Said one, “I remember them having a main room and a somewhat smaller one off to the side for ‘Ladies and Escorts.’ The servers, all men, wore white shirts with dark bowties and had little metal change dispensers clipped to their belts. I also remember the Great Draught War in the early 70’s, when a draught beer went for as little as five cents before all the establishments regained their senses.”
One older gent remember the changes of the drinking age in the early 1970s suddenly allowing high school students into the place. “In (July) 1971, they changed the drinking age in Ontario from 21 to 18. Students from (nearby) Stamford (Collegiate) immediately argued that we were legally justified drinking at the Bon Villa during lunch hour and then returning to class. It didn’t last for long. School officials got wise.”

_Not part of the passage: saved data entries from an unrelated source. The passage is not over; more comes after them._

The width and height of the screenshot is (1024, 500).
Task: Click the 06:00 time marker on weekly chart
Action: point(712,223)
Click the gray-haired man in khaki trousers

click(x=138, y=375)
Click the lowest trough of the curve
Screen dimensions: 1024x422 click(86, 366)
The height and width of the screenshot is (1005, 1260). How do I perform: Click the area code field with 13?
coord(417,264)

While some debated what the at-times skunky beer was (taps were infrequently cleaned in those days), one Beer Store (then Brewers Retail) delivery driver remembered clearly since he was the one bringing the kegs. “O’Keefe Ale was the ale on draft. I worked for the Beer Store for 40 years (and) delivered Beer to the Bon Villa for years.”

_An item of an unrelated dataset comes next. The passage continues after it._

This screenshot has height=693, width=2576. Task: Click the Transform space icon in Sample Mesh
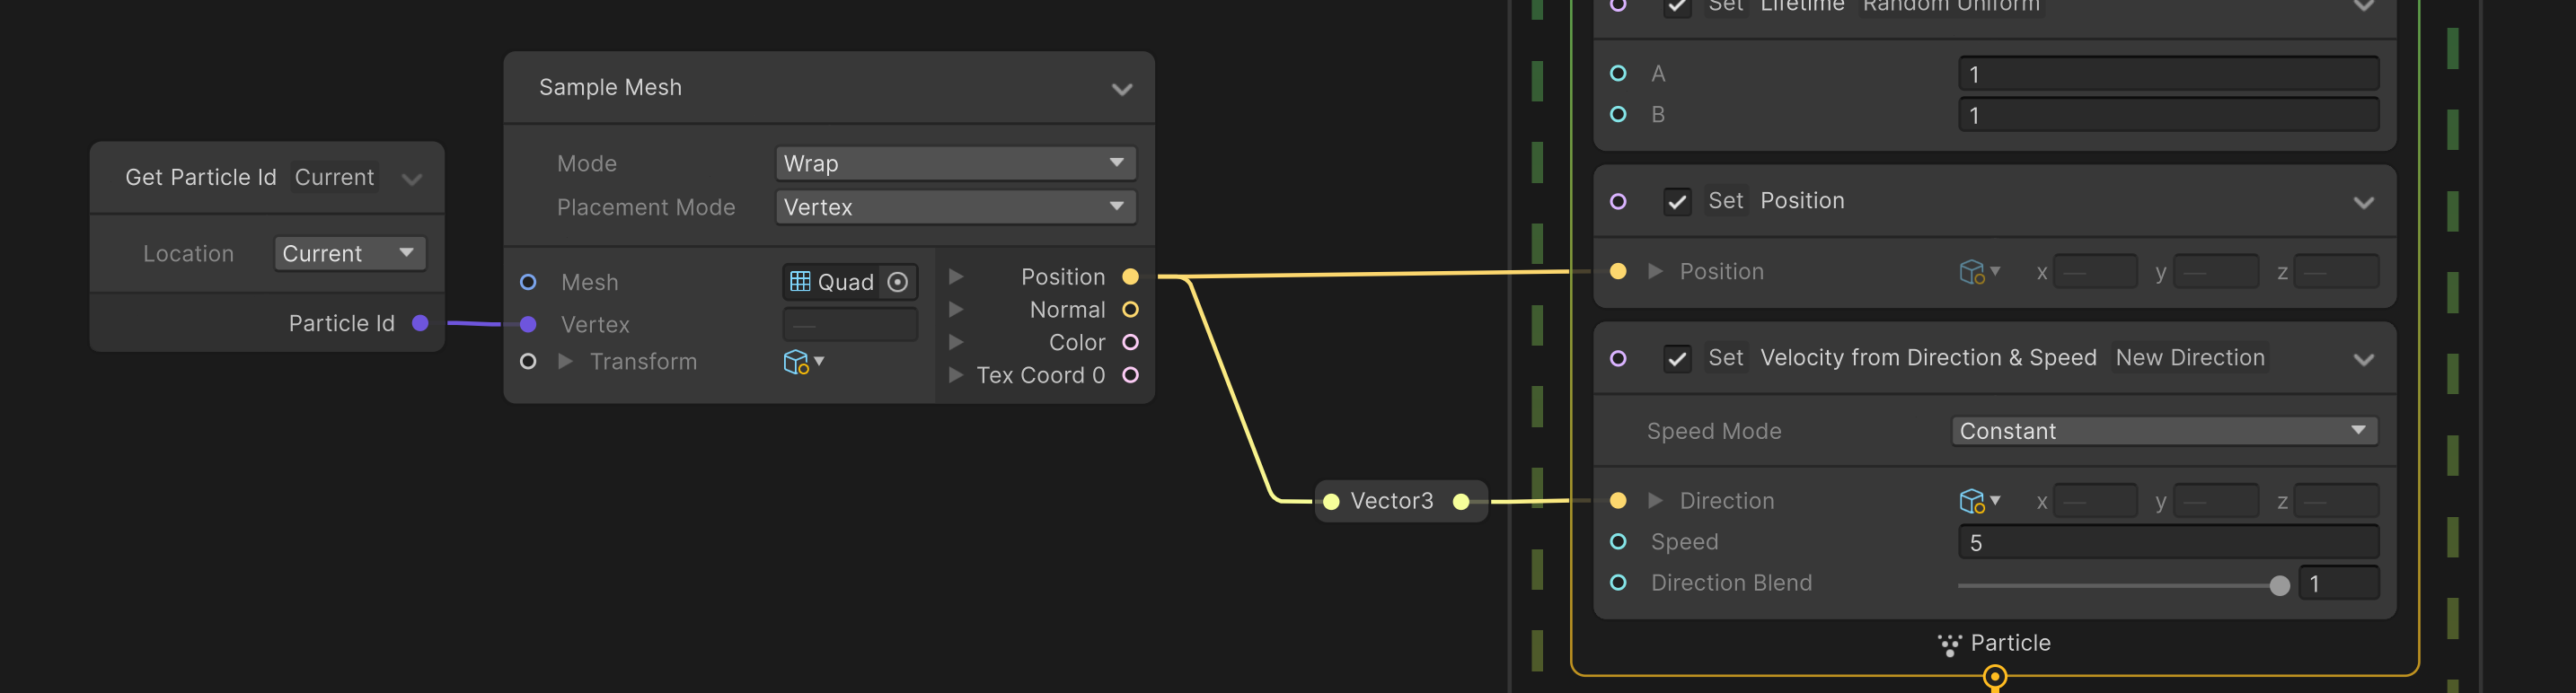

Another remembered that any patron looking for a fancy drink was out-of-luck. “I do remember tourists coming in one time and asking for a Tom Collins or something. Server didn’t say a word, just brought the guy six glasses of draft (and said), ‘Here. This is the same thing’.”
Of course, there was no shortage of wild nights, one recalled. “(One) night a fight broke out and about 20 cops showed up. One guy wouldn’t give up. l can still picture one cop with this guy in a head lock, chairs and tables overturned. Finally, one cop yells out ‘Place is closed, everybody out!’ so everybody stands up while downing as much draft as they can as quickly as they can.”
It was beer-or-nothing at the Bonnie, remembered another. “It had a beer and wine license (but I) never saw a drop of wine served! Rumour that it had the highest beer sales gallonage in Ontario. The O’Keefe’s rep must have made a fortune!”
There was even a celebrity sighting, said one. “In 1998, the Stamford class of ’72 had part of our 26-year reunion at the Bonnie. (Niagara Falls native) Jim Cameron came with his then-girlfriend, now-wife right after receiving an award. Titanic had just been a huge success. May be one the few times there was a limo in (front of) the Bonnie!”
But in the end, it all came down to one thing – cheap and cold beer. A poster got the the heart of the matter, noting, “The coldest and best draft beer in the late 60’s and early 70’s. I think it cost 15 cents a glass, often went there after closing Dominion (grocery store) at 9 o’clock Thursdays and Fridays.”
Every Ontario town got a bar like the Bonnie but only Niagara Falls had the real thing.